Вездесущий Цытирик кое как выбрался на небольшой островок, оставшийся от когда-то цветущего и могущественного Альдебарана, и отряхнулся. Бесплотный, он не чувствовал ни холода, ни удушья. Тележка с вандарами, к счастью, не пострадала, он выкатил тележку на островок и остановился. «Это было… было… было…» — повторял он, в который раз не зная, куда девать свою печаль и бесконечность.
Все старое живое и неживое умерло, а все новое затаилось на том крохотном островке и ждало благоприятного момента, чтобы подобраться к жизни и начать с самого простого. На долгие-долгие хартинги все пространство Олфея превратилось в молчаливую пустыню, а время там съежилось и шло тихо-медленно, не позволяя себе игры случая или прошлых заумных своих скачков.
Цытирик упал на вандары — слепки славной альдебаранской Истории — и расплакался, как маленький.
ИЩИ АНГЕЛА В НЕБЕ
Каждый год наступает весна, и не разу не было такого, чтобы весна забыла про нас и не пришла. В этом году рано сошел снег и обнажил черную промерзлую землю. Грустно смотреть на землю, на которой не видно зелени, так не видно, что кажется — никогда не быть ей зеленой… кажется… Но каждый год все-таки свершается чудо, к которому невозможно привыкнуть, хотя оно совершается всегда.
Над нашим городом висит хмурое небо, солнце почти не выходит из-за туч, но мы ждем тепла — так хочется тепла.
Первой чувствует в воздухе тепло Сусанна.
«Запах весны помню еще с детства, с самого издаля,» — бурчит она себе под нос и потихоньку начинает собираться в дальнюю дорогу.
Ее дальняя дорога всем известна — сто шагов.

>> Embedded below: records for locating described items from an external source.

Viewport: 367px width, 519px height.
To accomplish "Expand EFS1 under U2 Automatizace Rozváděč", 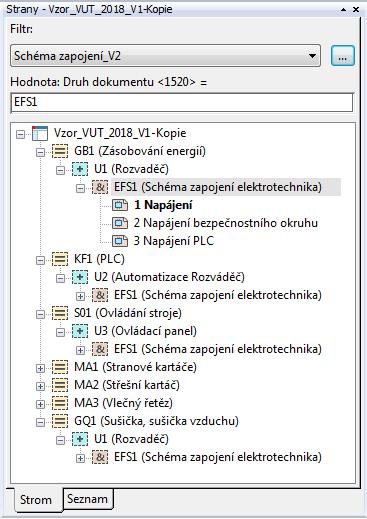I will click(80, 296).
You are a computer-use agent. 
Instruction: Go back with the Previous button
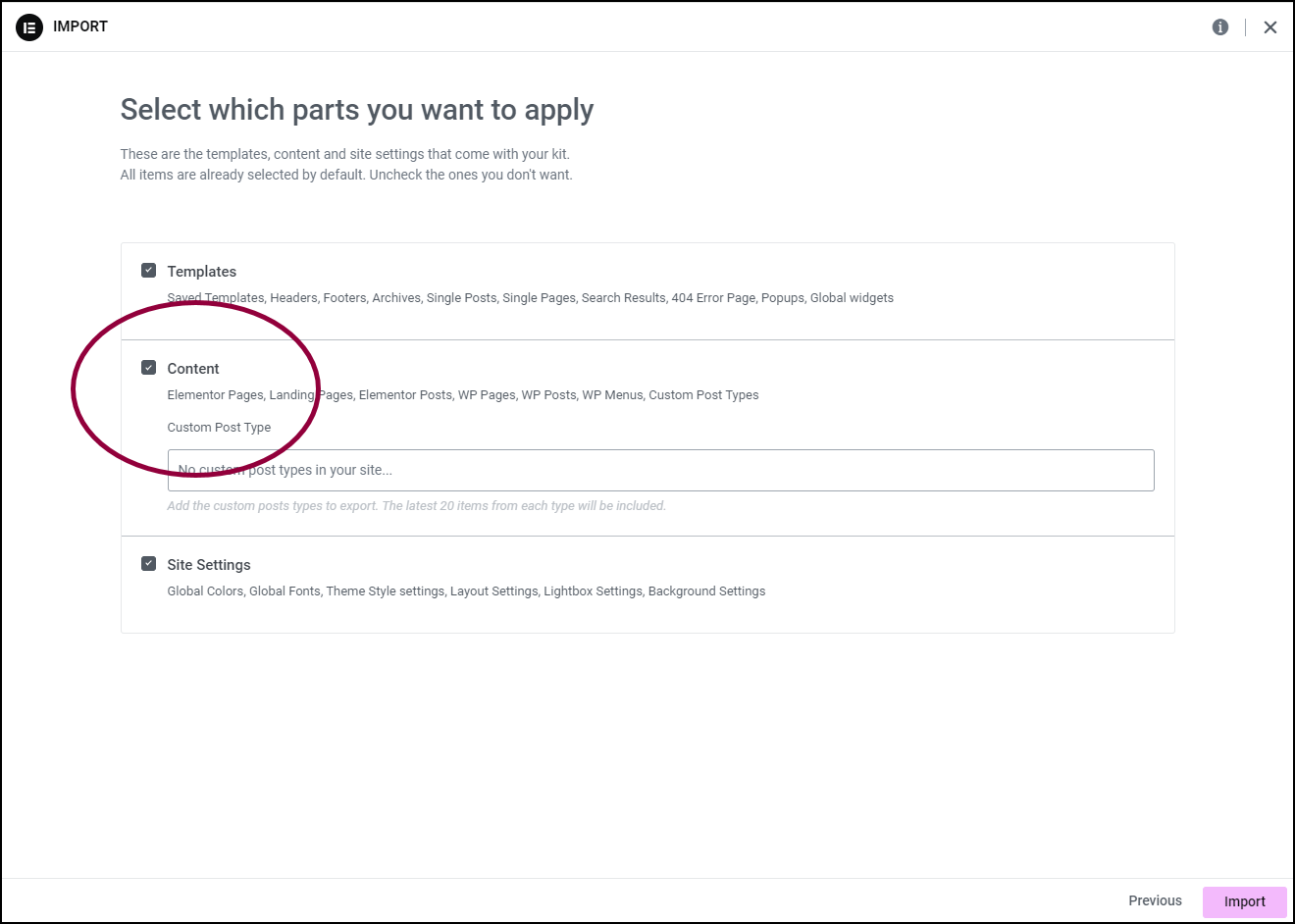(1156, 900)

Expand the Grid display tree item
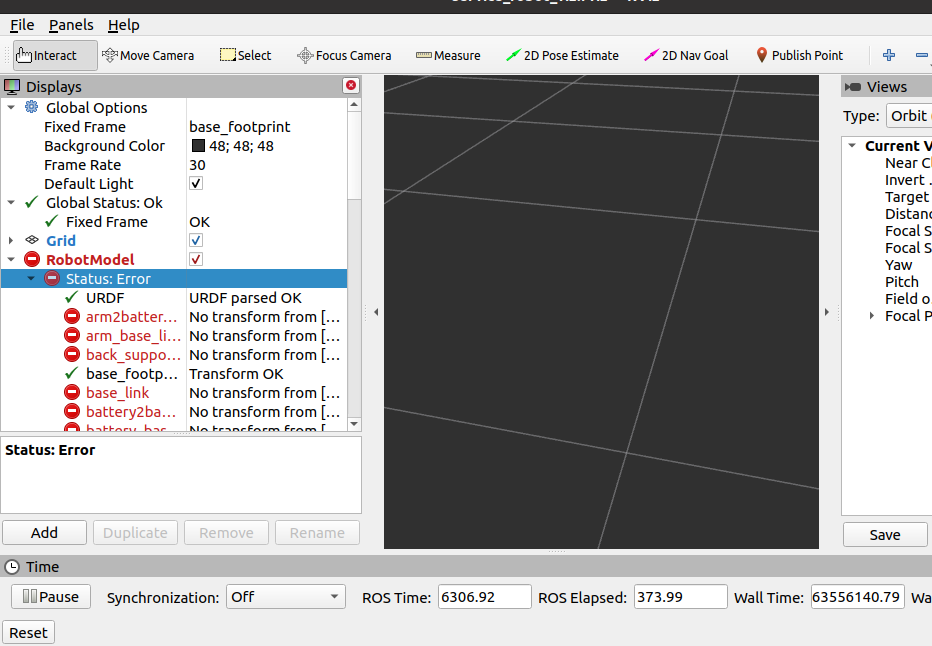coord(11,241)
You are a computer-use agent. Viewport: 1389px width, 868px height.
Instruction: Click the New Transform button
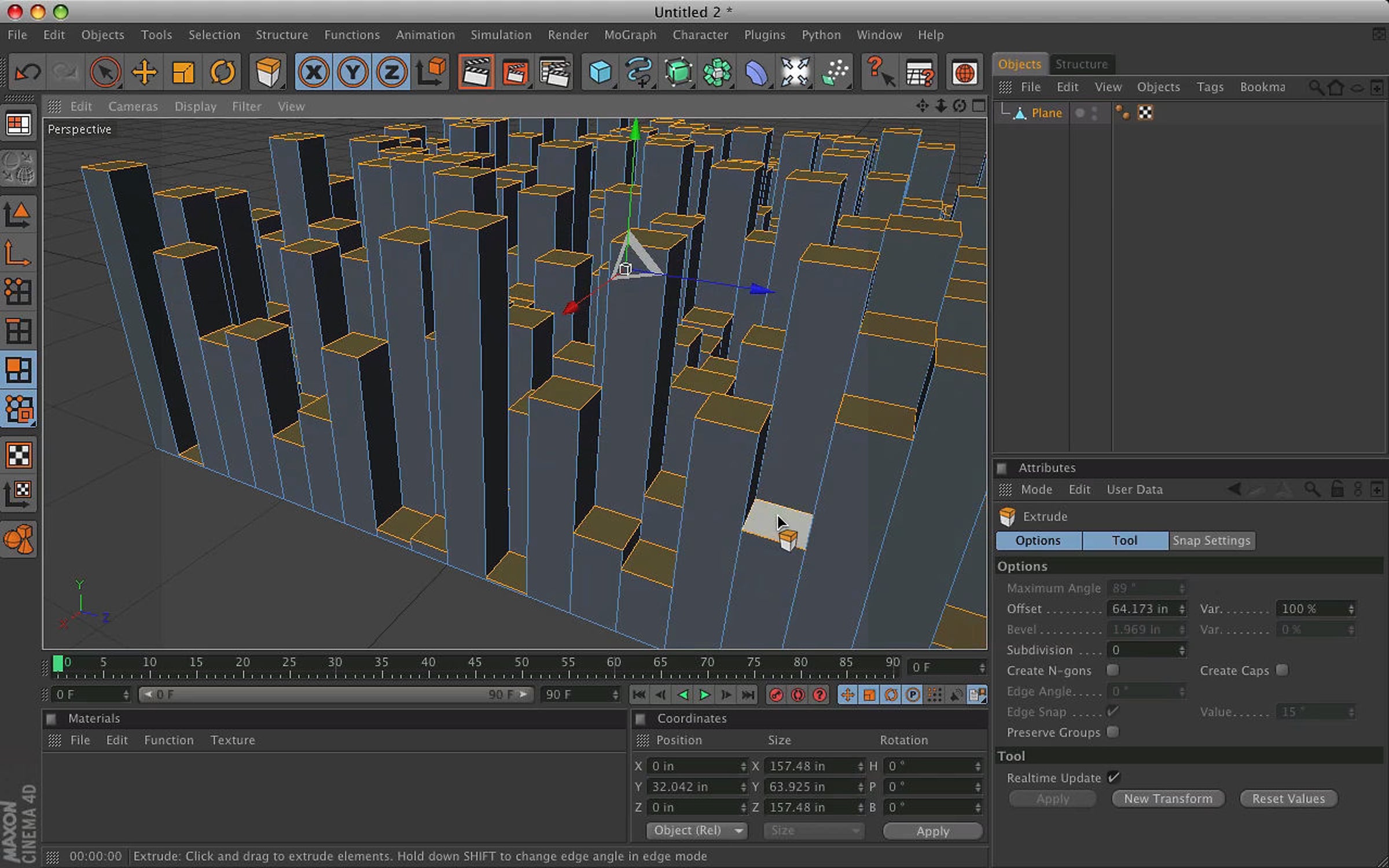[x=1168, y=799]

Она медленно будет идти эти сто своих раз и навсегда отмеренных шагов, и весь дом начнет невольно прислушиваться к стуку ее суковатой палки. Раз Сусанна после зимы навострилась гулять, значит — к теплу. Такая примета.
— Завалялась нынче зимой на диване, засохла совсем, — говорит она первому встречному. — Погуляю денек-другой и воскресну для новой жизни.
Она долго спускается с лестницы и наконец выходит во двор. Ветер швыряет ей в лицо тяжелые и холодные брызги совсем не весенней капели. Сусанна делает первый затяжной вздох и захлебывается весной.
— Это я, братец дождь, — говорит она с трудом отдышавшись, подставляя сморщенную ладошку дождю. — Ну здравствуй-здравствуй!
Скупое солнце продирается сквозь дебри туч.
— Я жду тебя, мое солнушко, жду, — шепчет Сусанна. — Выходи — наш с тобой выход.
С причитаниями и шутками-прибаутками она садится на скамейку, повернувшись лицом в ту сторону, откуда только что выглядывало солнце, которое снова прячется за тучу, и вот оно опять выглядывает, и снова прячется — прямо какая-то игра света и тени.
— Господи, спасибо тебе… хорошо-то как…
— Ой, никак тебе нехорошо — аж глазки, смотрю, совсем закатила? — какая-то бабка поспешно подъехала к скамейке, толкая перед собой детскую коляску. — Сердце, аль воздуху маловато? Да-да, не тот нынече воздух, просто смох один, сплошное задушение.
— Зачем нехорошо — хорошо. Вот сижу и радуюсь всему… — откликнулась Сусанна и посмотрела на бабку глазами, в которых жило и плескалось неутоленное любопытство к жизни. — Ой, что-то я тебя, голуба, не припомню. А ведь я тут все про всех знаю. Недавно домработничаешь?
— Недавно, — отрезала «голуба», — сегодня первый день. И не домработница, а бери выше — нянька. Понимай разницу.
— У кого ж ты нянькаешь? — удивилась Сусанна и стала перебирать в уме имена. — Не иначе как у профессора каково, раз гордая такая.